• Stored data:
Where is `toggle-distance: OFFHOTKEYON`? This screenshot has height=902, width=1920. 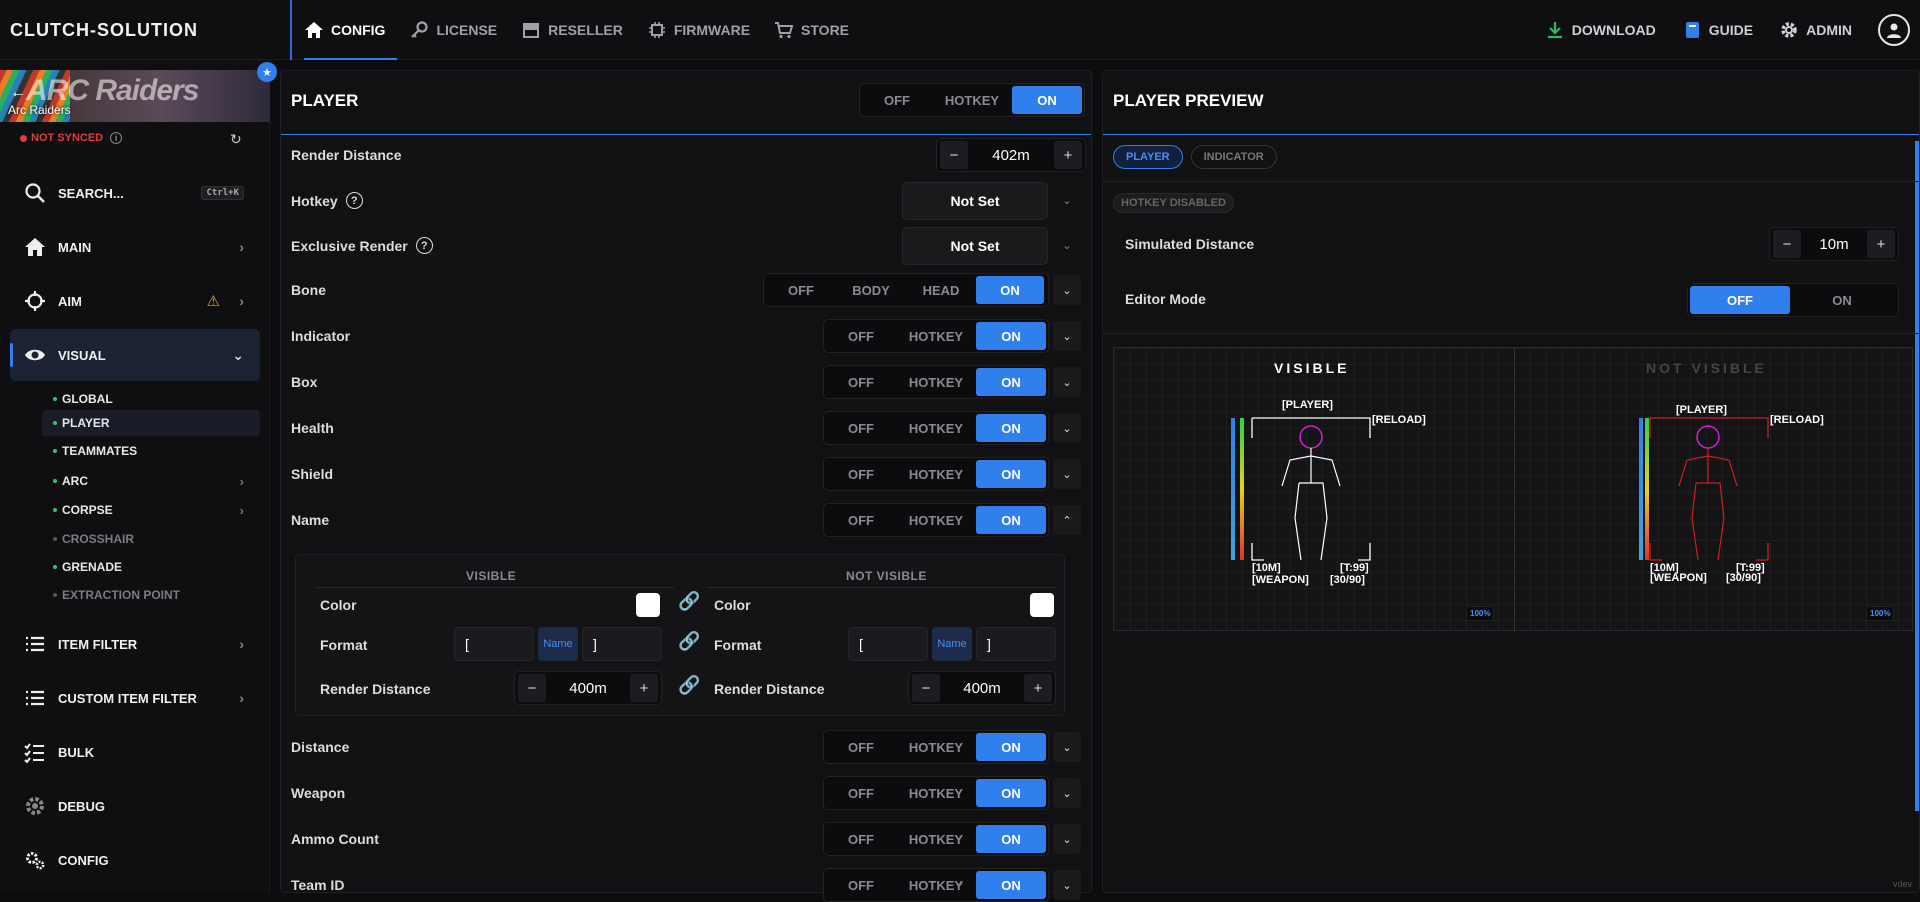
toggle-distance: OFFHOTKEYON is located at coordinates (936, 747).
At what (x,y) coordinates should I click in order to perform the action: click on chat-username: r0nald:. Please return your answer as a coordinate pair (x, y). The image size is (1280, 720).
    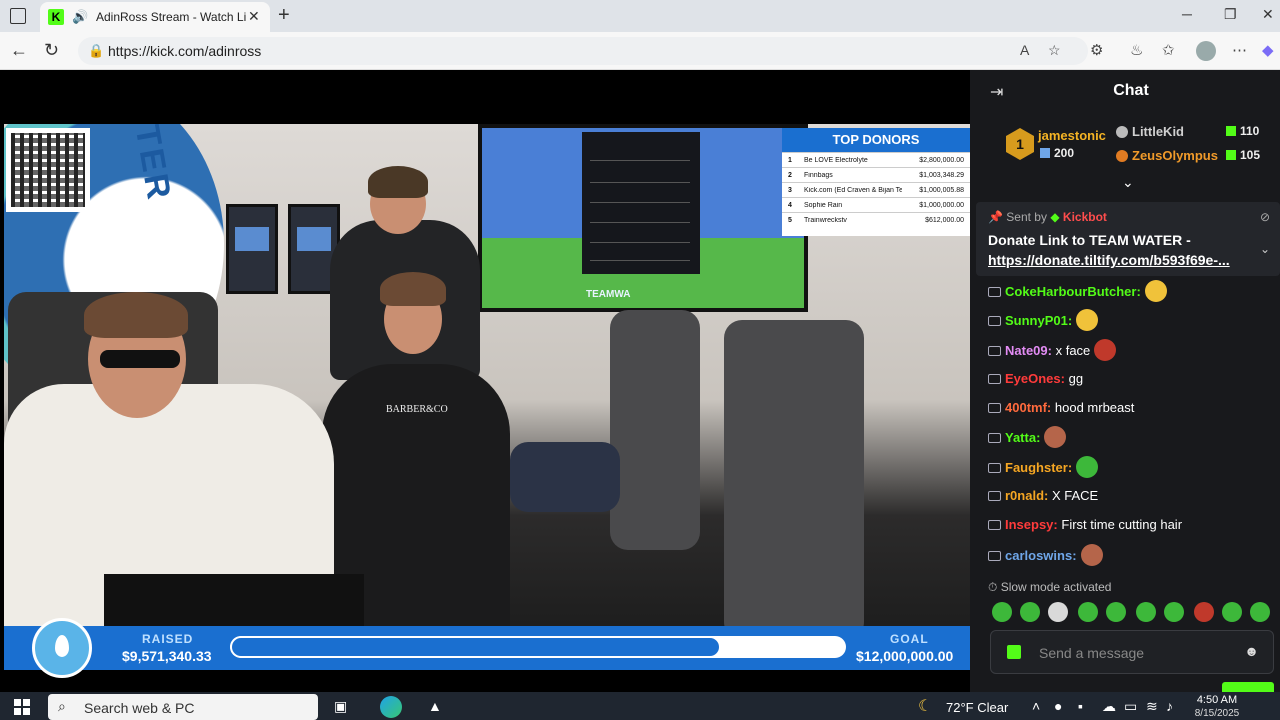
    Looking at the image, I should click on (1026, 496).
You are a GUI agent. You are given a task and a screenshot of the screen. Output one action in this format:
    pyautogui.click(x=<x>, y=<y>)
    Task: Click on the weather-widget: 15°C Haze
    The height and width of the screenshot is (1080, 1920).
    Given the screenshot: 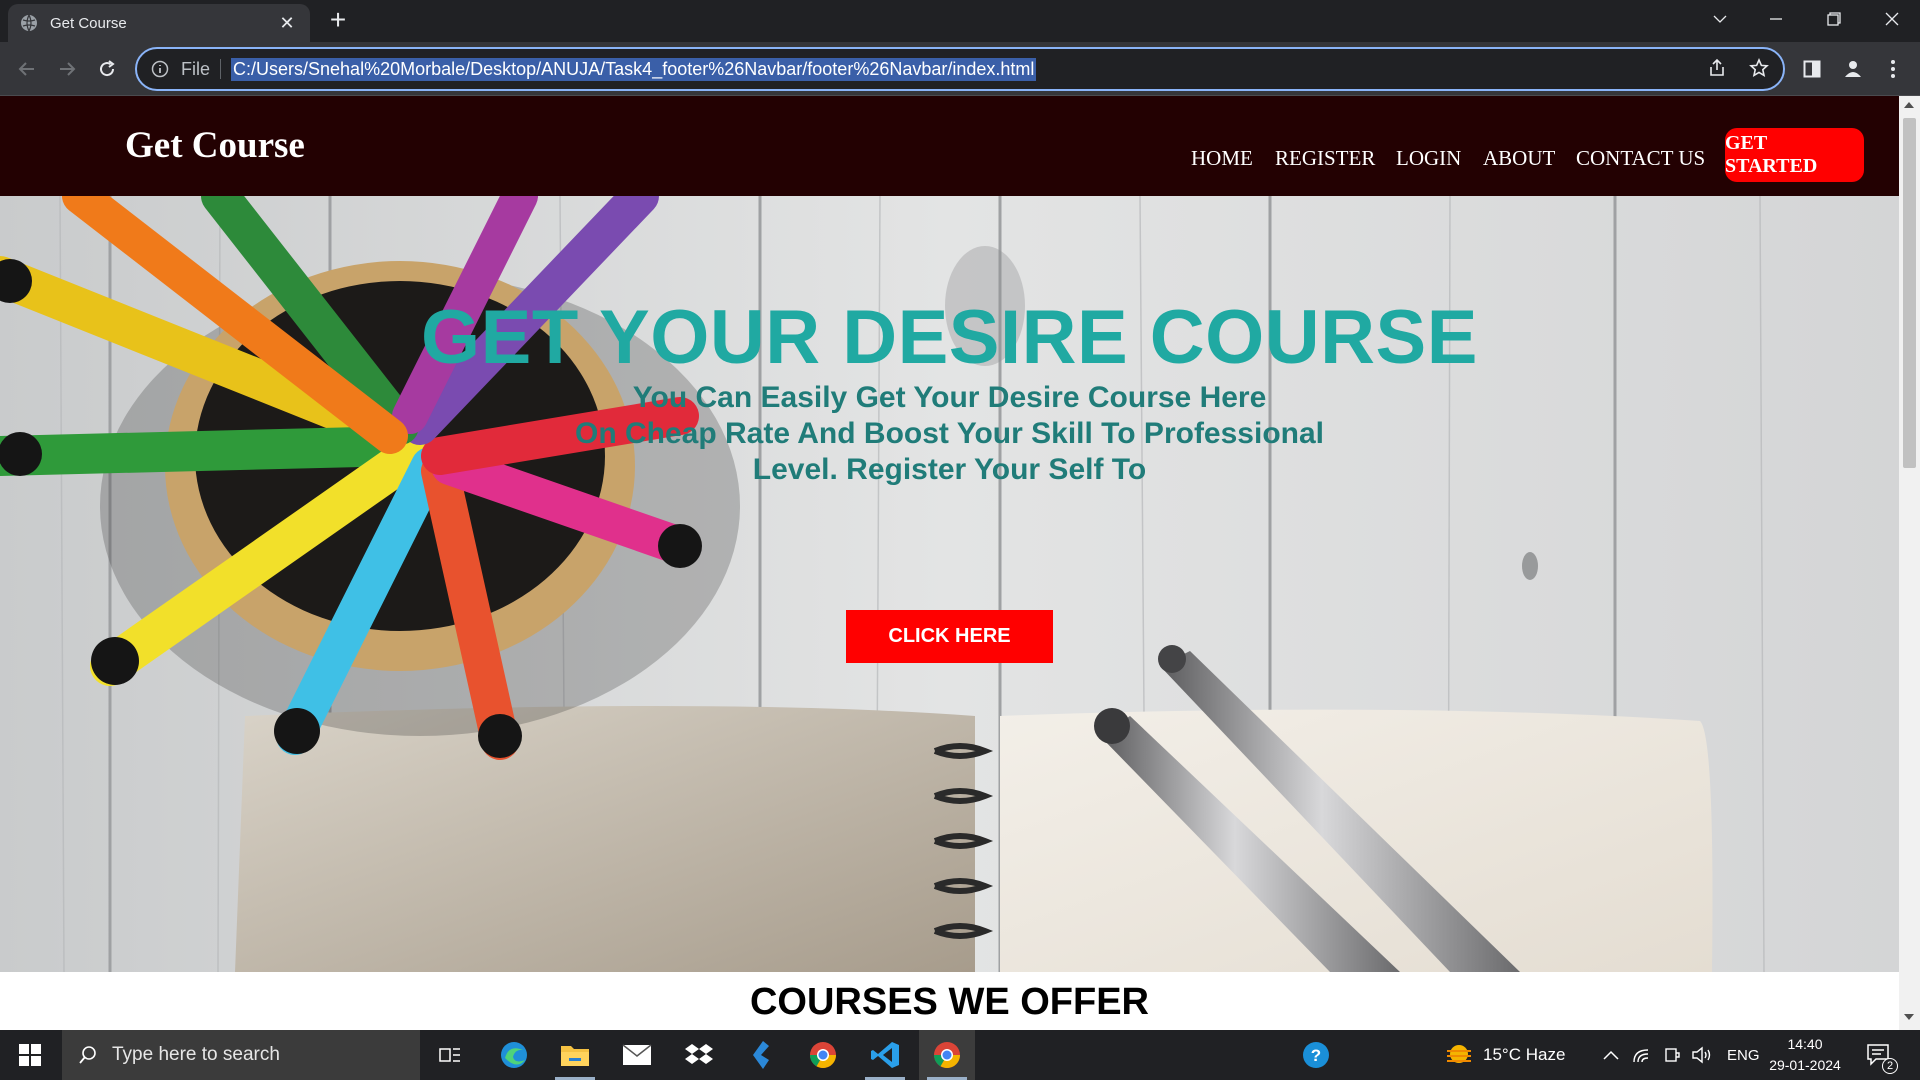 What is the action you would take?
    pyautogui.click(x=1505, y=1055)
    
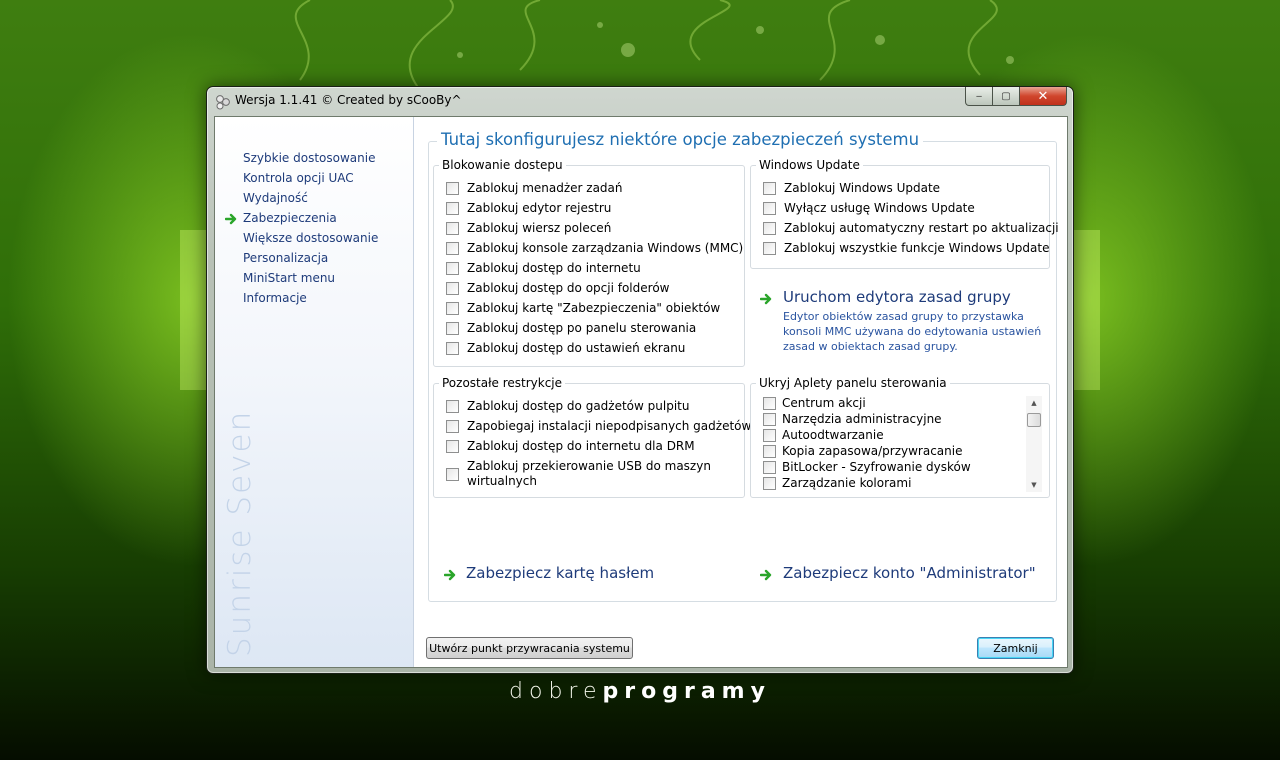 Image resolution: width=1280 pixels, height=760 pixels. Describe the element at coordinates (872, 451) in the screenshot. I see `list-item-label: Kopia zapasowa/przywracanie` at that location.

• Problem to work on: Reproduce verbatim the lines of the records from the one containing "You are a GUI" through the one containing "The height and", including both of those lines.

• Response to this exercise:
You are a GUI agent. You are given a task and a screenshot of the screen. Output one action in this format:
    pyautogui.click(x=<x>, y=<y>)
    Task: Click on the weather-widget: 15°C Haze
    The height and width of the screenshot is (1080, 1920).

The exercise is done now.